L’indagine ha ricostruito i vertici delle cosche e i loro affari. Fondamentale in questo senso la scelta di tornare agli stupefacenti che, stavolta, aveva come protagonista una donna, Concetta Celano. Fermata con 5 chili di droga in auto mentre tornava da un’udienza: era il trait d’union coi “cartelli” sudamericani. I clan si rifornivano da Campania e Piemonte e avevano stabilito regole ferree per far fruttare al meglio lo spaccio. Il mercato veniva inondato di “roba” il giovedì, in modo da vendere di più nel week-end, e il lunedì il ricavato veniva reinvestito per comprare altra droga. I pusher dovevano rispettare le gerarchie. Pena: sanzioni anche violente.
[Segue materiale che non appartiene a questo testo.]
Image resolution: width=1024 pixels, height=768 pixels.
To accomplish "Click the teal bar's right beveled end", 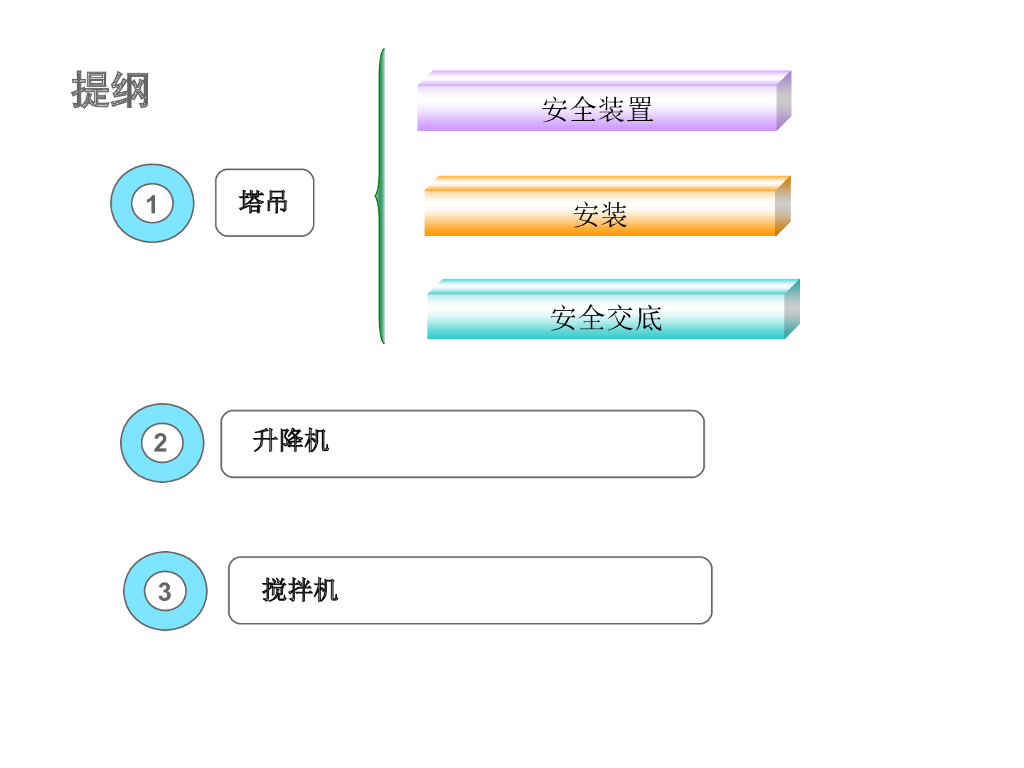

Ma oltre alla droga, più redditizia in un momento di crisi economica, Cosa nostra continua a taglieggiare i commercianti e gli imprenditori: tutto serviva per rimpinguare le casse e mantenere le famiglie dei detenuti, sempre più numerosi. Qualche vittima, però, stanca di subire decise di denunciare, come l’imprenditore che si era aggiudicato l’appalto per la ristrutturazione del Policlinico a cui era stata chiesta una tangente di 500mila euro.
Dall’inchiesta è emerso l’interesse dei clan per diverse attività commerciali legate alla sanità: il bar dell’ospedale Civico, sequestrato, infatti era luogo di summit di boss e veniva gestito da un prestanome del capomafia di Pagliarelli. Queste le altre condanne inflitte dalla corte: Tommaso Nicolicchia 13 anni e 4 mesi, Concetta Celano 12 anni, Andrea Calandra 11 anni e 4 mesi, Vincenzo Bucchieri 5 anni e 2 mesi, Antonino Spinelli 10 anni, Carmelo Migliacico 4 anni, Pietro Abbate 3 anni, Matteo Di Liberto 12 anni, Aleandro Romano 12 anni, Alessandro Anello 12 anni, Rosario Di Stefano 2 anni e 8 mesi, Giosuè Castrofilippo 4 anni, Stefano Giaconia 8 anni, Giuseppe Giaconia 8 anni, Salvatore Sansone 12 anni, Giovan Battista Barone 10 anni, Carlo Grasso 4 anni e 4 mesi, Giuseppe Castronovo 4 anni, Giuseppe Di Paola 4 anni e 2 mesi, Giovanni Catalano 4 anni e 2 mesi, Giovanni Giardina 5 anni, Paolo Castrofilippo 3 anni, Domenico Nicolicchia 3 anni, Cosimo Di Fazio 6 anni, Angelo Milazzo 6 anni, Antonino Calvaruso 2 anni e sei mesi, Daniele Giaconia 3 anni, Francesco Ficarotta 2 anni e 2 mesi, Mauro Zampardi 3 anni.